Networks are entering an era where both classical ML and emerging agentic AI are transforming end-to-end networking—from intent capture to closed-loop control across RAN, Core, transport, and edge/cloud. AIxNET welcomes contributions that advance algorithms, architectures, protocols, evaluations, and safeguards for trustworthy, explainable, and safe-to-operate AI-driven networking. We particularly encourage rigorous comparative studies across control layers (SMO/intent vs near-RT vs lower-layer control), and the release of open datasets and artifacts to help the community build together.
AIxNET is intending to build a stimulating, open, dynamic, and friendly forum to co-create the future and spark collaborations across teams. The conference will be a unique opportunity to gather academic and industry research on this crucial topic for 2030 networks. Expect interactive sessions, demos, and time for discussion.
Main Topics of Interest include (but are not limited to)
- Agentic AI: from Human Intent to Action Autonomy
- Networked “xLM” challenges: Intent capture/parsing/policy synthesis at SMO and service layers, use of Long, Short or Machine Language Models (LLM, SLM, MLM)
- Hierarchical/heterogeneous agents spanning non-RT and near-RT control (e.g., O-RAN RIC), Core CNFs, and edge resources
- Agentic 6G functions
- Interconnection and collaboration between AI agents
- Tool and protocols for network-facing agents (e.g., MCP-enabled clients/servers), conflict resolution, safe rollbacks
- New paradigms for networking: from Classical ML to xLM-based Control at Scale
- Supervised/unsupervised/self-supervised learning for prediction, anomaly detection, resource allocation, QoE optimization
- ML and LLM techniques for scheduling, slicing, mobility, energy saving; cross-domain orchestration across RAN/Core/transport for B5G and 6G
- Programmable data planes (P4/eBPF/SDN) with ML-in-the-loop; NWDAF-enabled analytics
- Challenges for access networks and edge networking, use of alternative models, SLM, TRM
- Data collection and labeling
- Comparative Designs Across Layers: SMO/Intent vs Near-RT vs Lower-Layer Control
- Side-by-side evaluations of top-down (intent-driven) vs bottom-up (local) autonomy
- Responsibility split across SMO policies, RIC xApps/rApps, Core functions, device/edge controllers
- Stability, latency and safety; arbitration under competing objectives (QoE, energy, cost, SLAs)
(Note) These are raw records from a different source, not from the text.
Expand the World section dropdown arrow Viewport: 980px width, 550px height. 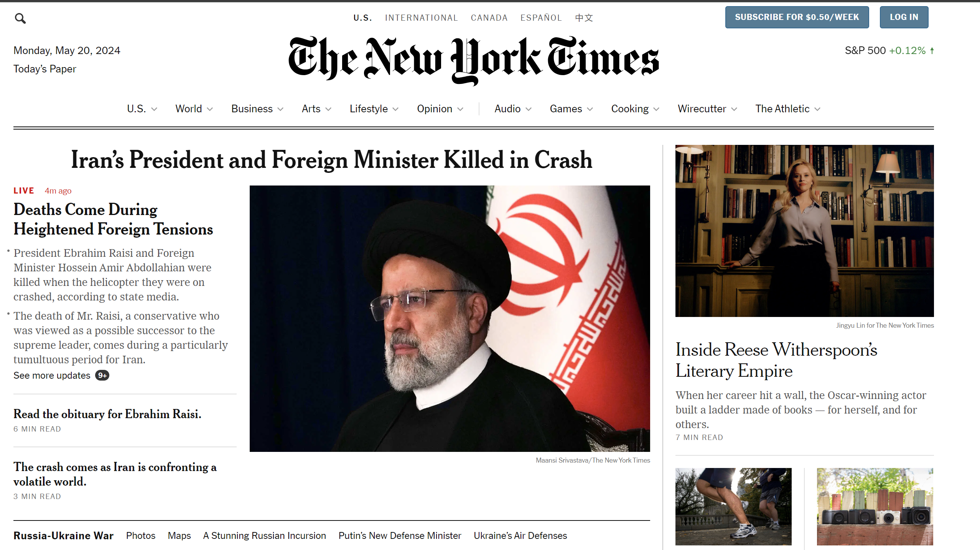pos(210,109)
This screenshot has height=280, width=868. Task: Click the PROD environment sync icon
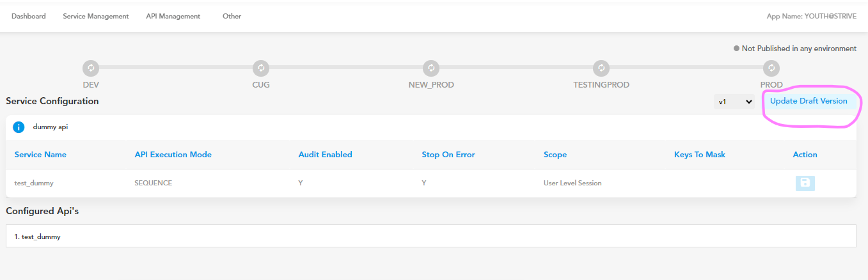tap(771, 68)
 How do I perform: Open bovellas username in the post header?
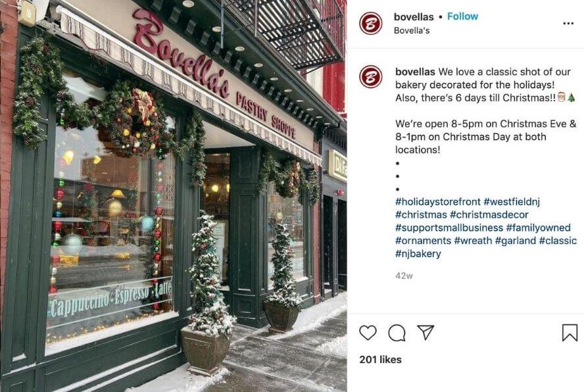click(x=414, y=16)
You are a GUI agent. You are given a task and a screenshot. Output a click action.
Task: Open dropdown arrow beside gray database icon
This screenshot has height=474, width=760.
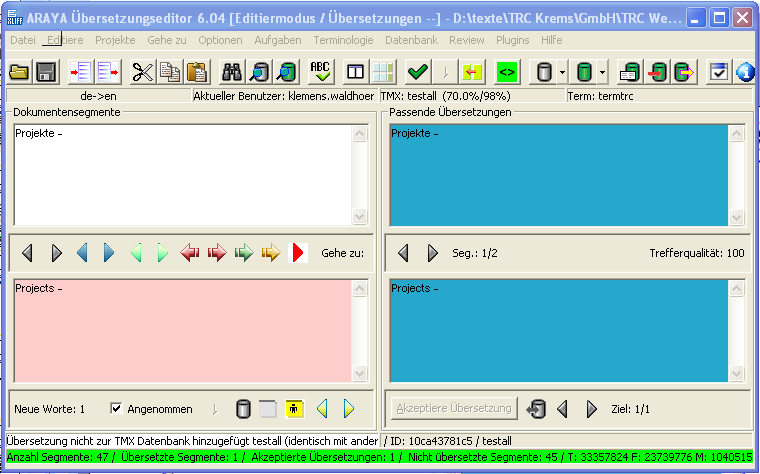pos(563,71)
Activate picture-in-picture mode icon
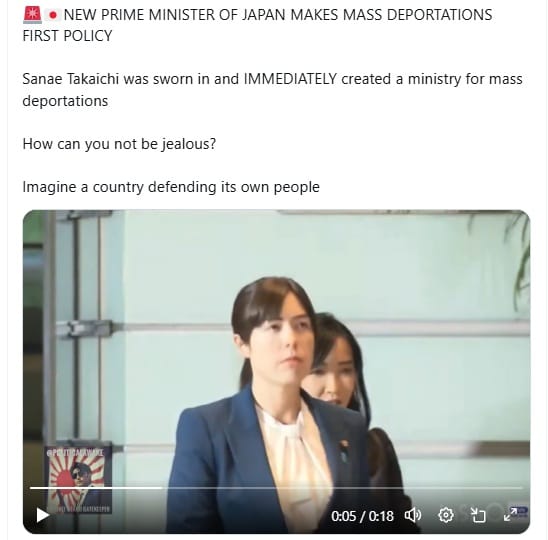 478,515
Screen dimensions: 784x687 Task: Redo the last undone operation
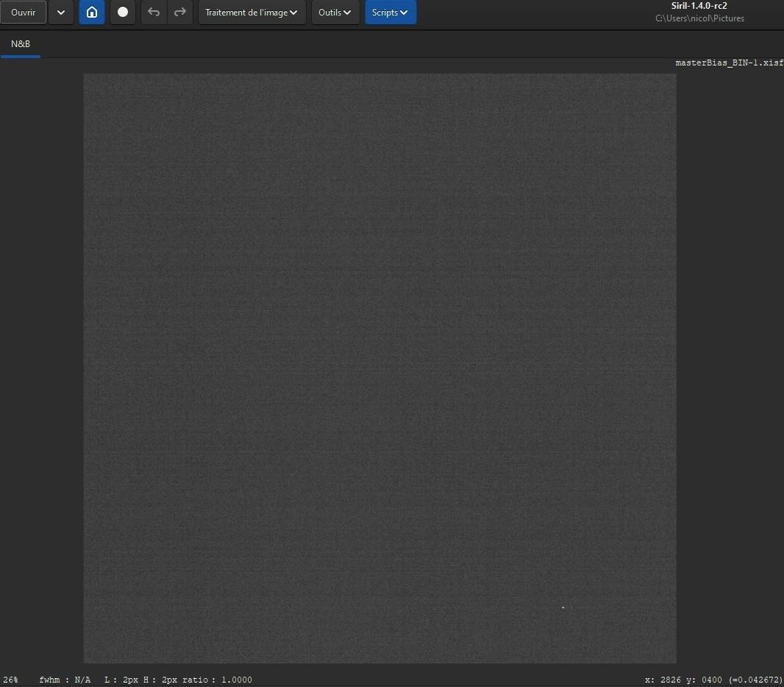click(x=180, y=12)
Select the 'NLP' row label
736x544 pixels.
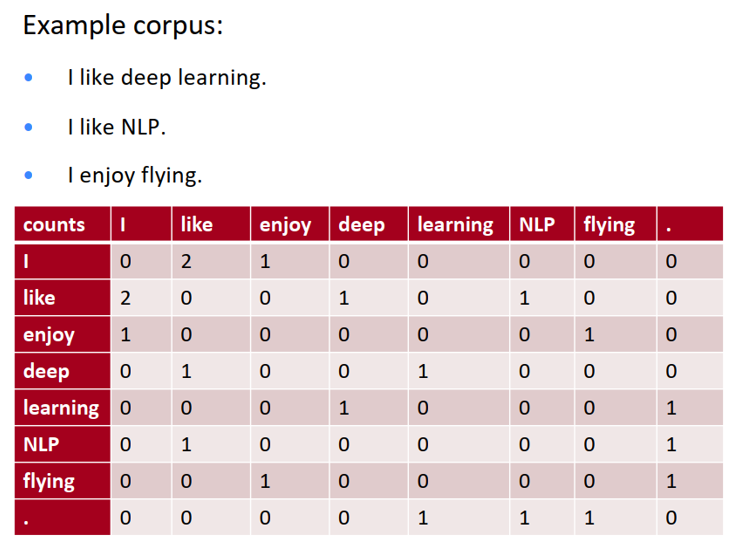pyautogui.click(x=41, y=444)
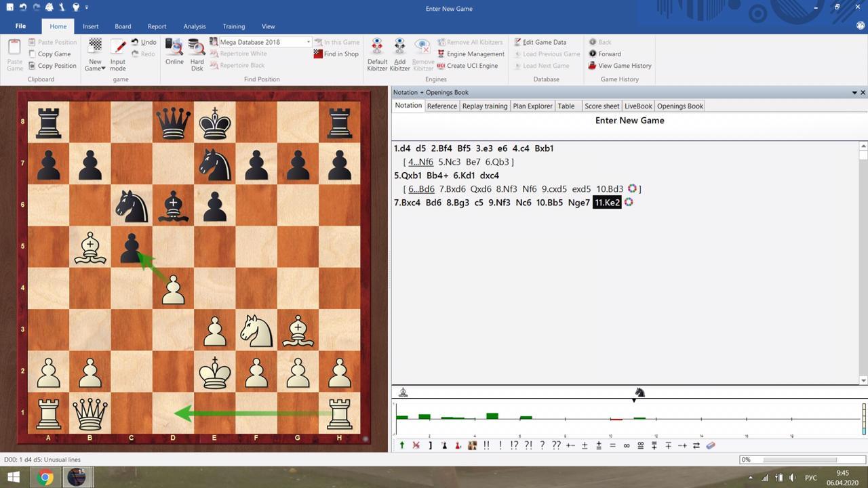868x488 pixels.
Task: Add a Kibitzer engine
Action: [399, 53]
- Cross-layer observability, auditability, and explainability methodologies
- Explainability and trustworthiness: Bias and Functional Safety
- Human in the loop supervision and autonomy levels for safe operations
- Explainability for operator oversight (pre/post methods, rationales, provenance, accountability logs)
- Security and governance for AI-operated changes (access control, authorization, verification, compliance-by-design)
- Possible Bias sources and mitigation (data, prompts, tools, policies); fairness in resource allocation and service admission
- Evaluation, Benchmarks, Open Datasets, and experimentations
- Public datasets/benchmarks for RAN/Core/transport/edge; simulated vs real testbeds
- Evaluation methodology and built of meaningful KPIs (e.g., relying on MTTR, SLO, energy–QoE trade-offs…)
- Reproducible pipelines, artifact sharing, and insightful negative results, robustness to drift
- Sustainability and cost modeling (e.g., compute budgets, edge vs cloud placement)
Submission types and guidelines
- Full Papers (up to 8 pages), Short Papers (up to 5 pages), Demos/Positions (2–4 pages). Page limits include references.
- Format: two-column IEEE conference style (PDF). Detailed instructions and the submission link will be posted on the AIxNET website.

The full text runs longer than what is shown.